▶ _Page extract_
- Opening Delimiter -
Shelter will employ case managers and offer medical assistance
and job development
By stephanie Condon Special to the dispatch
Gilroy – When the Sobrato Transitional Center opens at the end of next year, it will offer more than just a place to crash for the neediest people in South County – it will offer a range of services, from medical assistance to job development, to help the homeless get back on their feet.
Unlike the National Guard Armory – which the new facility will replace – the Sobrato Center will be open 24 hours a day, seven days a week and will include a full kitchen and a medical center. The Sobrato Center, a collaboration between the San Jose-based nonprofit Emergency Housing Consortium Lifebuilders and the nonprofit South County Housing, also will employ case managers to work individually with clients and will host a variety of educational workshops.
“Since the Armory is a temporary location, we can only stay there from 6pm to 6am,” said Hilary Barroga, EHC’s director of development and communications. “At the Sobrato Transitional Center we’ll be able to provide services during the day and more comprehensive offerings.”
While South County Housing has nearly finished building 60 long-term transitional apartments, EHC just recently received a $3-million donation that will enable it to complete the emergency shelter portion of the Sobrato Center.
According to Barroga, the emergency shelter is being modeled after the EHC’s Boccardo Reception Center in San Jose, but plans for the specific services that will be available at the new site have yet to be finalized.
The emergency shelter will be able to house up to 140 people, and will consist of 75 emergency shelter beds, 10 family units and 25 transitional housing units. Guests will be recommended for the family or transitional units by their case managers, said Maria Skoczylas, a member of the South County Housing board of directors and longtime volunteer.
- Closing Delimiter -
▶ _Collected data entries_
- Opening Delimiter -
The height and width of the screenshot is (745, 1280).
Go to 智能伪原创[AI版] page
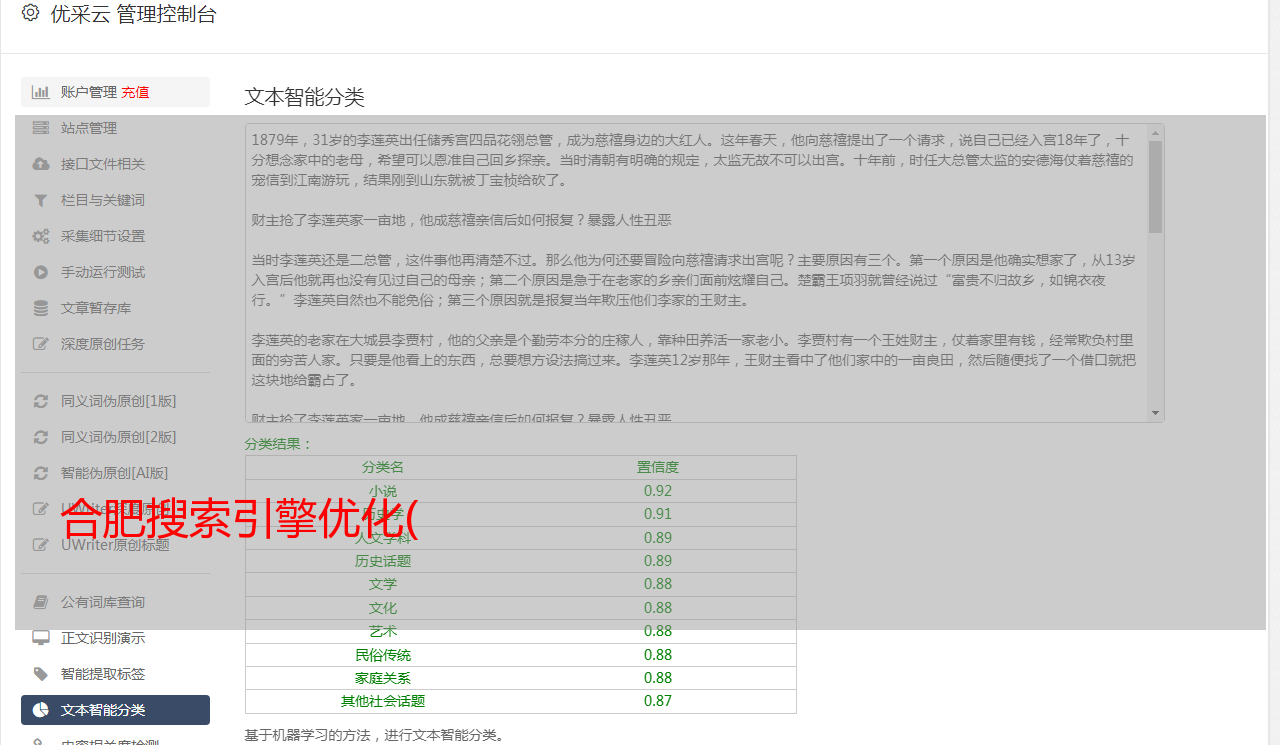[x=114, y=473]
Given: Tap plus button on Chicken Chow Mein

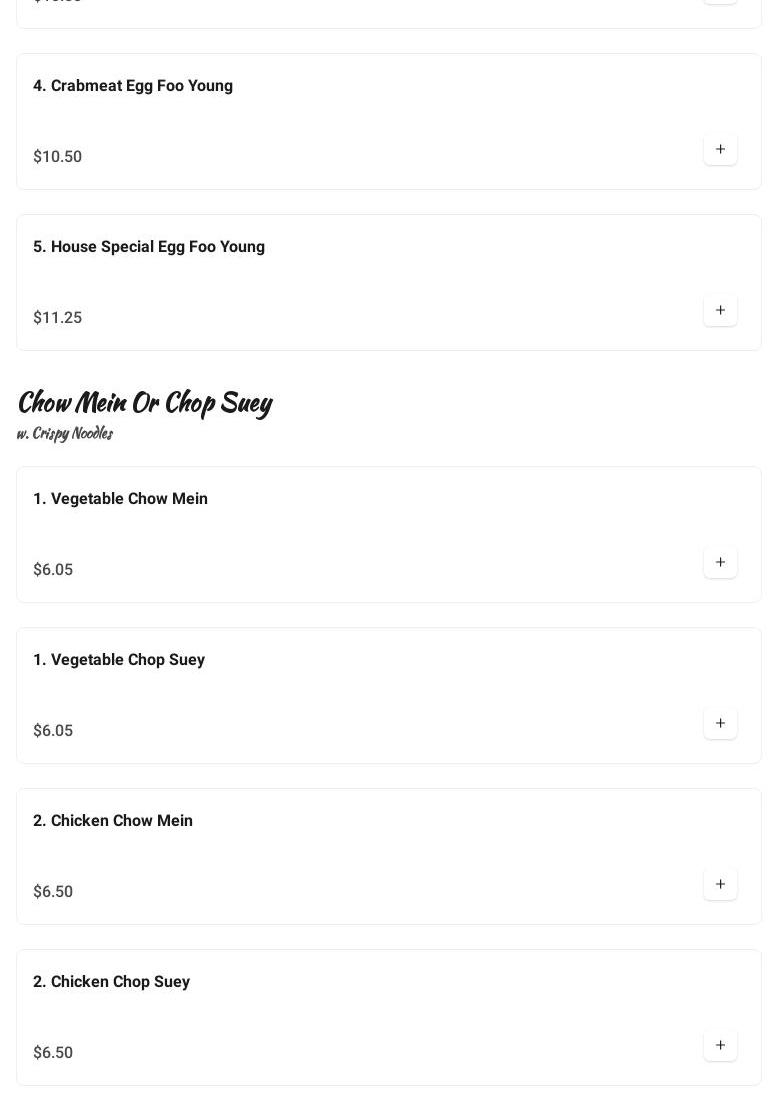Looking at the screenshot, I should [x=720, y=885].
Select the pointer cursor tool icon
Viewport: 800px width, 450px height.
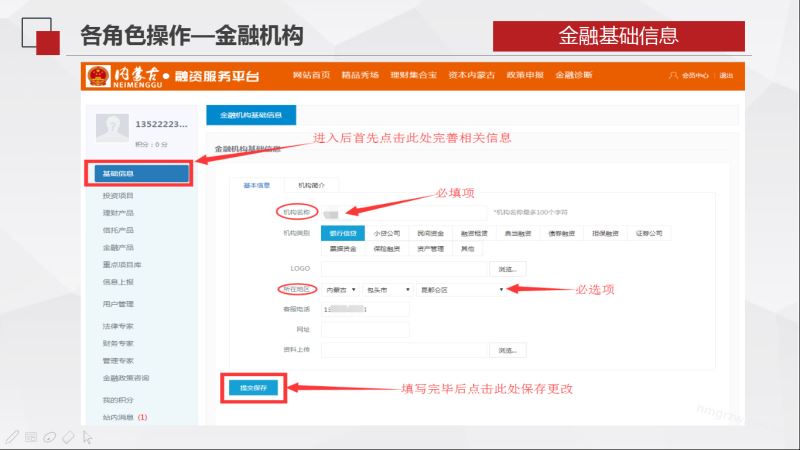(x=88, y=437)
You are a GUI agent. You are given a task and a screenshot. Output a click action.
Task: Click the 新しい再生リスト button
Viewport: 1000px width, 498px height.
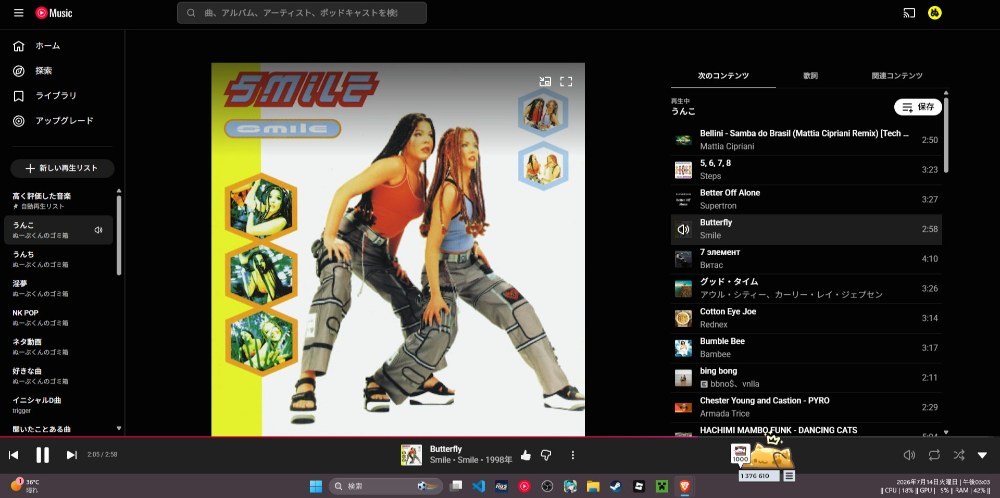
- Closing Delimiter -
▶ _Task requirements_
(A) Answer the following questions using the article on the Sobrato Transitional Center:
(i) Which facility will the Sobrato Center replace?
(ii) How large was the donation that EHC recently received?
(iii) Up to how many people will the emergency shelter be able to house?
(B) Write the next part of the article on the Sobrato Transitional Center, continuing after its final paragraph.
The rows play no part in this work.

▶ _Results for the exercise_
(A)
(i) The National Guard Armory
(ii) $3 million
(iii) Up to 140 people

(B)
The emergency shelter will include a kitchen, staffed by EHC employees and volunteers, that will serve three meals a day. Currently, the Boccardo Center sends food down to Gilroy daily, and groups such as local churches and individuals often donate meals to the homeless as well, Skoczylas said.
Occupants also will be able to receive regular medical attention.
“We haven’t done any sort of contracting yet for the shelter,” Barroga said. “We are building space for a medical clinic, so it is something we’re interested in providing there, whether it’d be permanent or something that comes in once or twice a week.”
Shuttles will provide transportation for guests of Sobrato, perhaps going as far as San Jose depending on the need, Skoczylas said.
In addition to covering basic needs, the shelter will include case managers who work individually with clients to help meet their needs, Barroga said.
Staff members, as well as experts from the community, will host workshops covering such topics as nutrition, job development and searching for housing. There also will be a computer lab in the shelter, as well as on-site Narcotics Anonymous and Alcoholic Anonymous meetings, Barroga said.
Ernie Vasquez, a homeless man from South County, said he would like to see his basic needs met at the new shelter, but is interested in the additional services as well.
“I stayed over there in the Armory Inn and they had showers and clothes and a bed, but the new center sounds pretty good,” he said. “Employment services would be really good – it’s helpful to get you back on your feet. It’d be good to have some support groups if you have drug or alcohol problems to keep your mind positive.”
Many of these positions will be held by local volunteers, who are vital to the programs, Barroga and Skoczylas emphasized, and hundreds of volunteers are expected to assist the regular staff.
EHC expects to hire between 10 and 20 regular staff members, depending on the amount of funding it can raise and the specific programs it will ultimately provide. The operating expenses for the Boccardo Center in San Jose are funded by a variety of public and private sources, Barroga said. Specific numbers won’t be known until programs are selected prior to the center’s opening.
The Boccardo Center in San Jose utilizes “client volunteer service,” a program that could be implemented at the Sobrato Center to cut down on costs.
“The facility is tidied and cleaned by the clients for extra privileges such as a bed where as the other clients have to enter a lottery in the emergency shelter when it’s full,” Barroga said.
Skoczylas emphasized the many ways community members can get involved with the shelter.
“We’re not only going to need the support of volunteers to work there, but to furnish it,” she said. “All these funds that we get, there are certain things that you can’t do with them. We’re going to need thousands of towels, for example.”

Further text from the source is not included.